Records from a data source
================
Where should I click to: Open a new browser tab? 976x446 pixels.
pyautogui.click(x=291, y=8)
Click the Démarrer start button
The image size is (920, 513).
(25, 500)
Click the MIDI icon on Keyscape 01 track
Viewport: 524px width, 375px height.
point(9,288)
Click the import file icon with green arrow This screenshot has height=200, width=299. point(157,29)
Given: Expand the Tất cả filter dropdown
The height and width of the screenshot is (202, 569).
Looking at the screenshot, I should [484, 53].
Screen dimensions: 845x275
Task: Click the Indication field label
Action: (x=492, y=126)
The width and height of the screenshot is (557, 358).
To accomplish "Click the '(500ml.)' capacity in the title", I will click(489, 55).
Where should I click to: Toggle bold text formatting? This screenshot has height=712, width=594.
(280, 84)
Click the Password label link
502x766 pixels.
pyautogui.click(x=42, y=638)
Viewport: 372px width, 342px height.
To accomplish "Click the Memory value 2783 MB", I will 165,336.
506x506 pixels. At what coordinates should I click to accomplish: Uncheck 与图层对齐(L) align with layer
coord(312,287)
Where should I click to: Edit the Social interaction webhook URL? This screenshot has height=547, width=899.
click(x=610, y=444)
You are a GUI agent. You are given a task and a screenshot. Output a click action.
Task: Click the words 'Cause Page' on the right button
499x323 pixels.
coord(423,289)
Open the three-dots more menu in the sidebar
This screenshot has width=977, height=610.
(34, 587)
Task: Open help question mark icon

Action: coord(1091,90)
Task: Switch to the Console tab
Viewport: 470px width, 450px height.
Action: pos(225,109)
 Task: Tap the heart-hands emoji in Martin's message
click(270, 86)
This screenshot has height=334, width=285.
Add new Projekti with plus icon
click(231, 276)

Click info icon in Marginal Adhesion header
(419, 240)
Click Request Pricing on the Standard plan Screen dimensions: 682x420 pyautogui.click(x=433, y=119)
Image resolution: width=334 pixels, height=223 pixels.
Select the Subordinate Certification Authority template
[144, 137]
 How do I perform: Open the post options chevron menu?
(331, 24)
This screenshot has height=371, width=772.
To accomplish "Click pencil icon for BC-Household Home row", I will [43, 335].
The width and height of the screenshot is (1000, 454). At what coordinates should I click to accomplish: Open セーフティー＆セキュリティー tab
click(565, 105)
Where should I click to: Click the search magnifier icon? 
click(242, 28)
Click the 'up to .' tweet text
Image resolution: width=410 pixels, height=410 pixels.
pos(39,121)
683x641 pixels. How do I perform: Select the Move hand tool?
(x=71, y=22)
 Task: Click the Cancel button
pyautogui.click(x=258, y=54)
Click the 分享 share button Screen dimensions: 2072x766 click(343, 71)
================
Filter the entries above down to the lines that contain the word "will".

● **Solution**:
To accomplish "Click the '(500ml.)' capacity in the title", I will click(489, 55).
To accomplish "Click the Memory value 2783 MB", I will 165,336.
To accomplish "Click pencil icon for BC-Household Home row", I will [43, 335].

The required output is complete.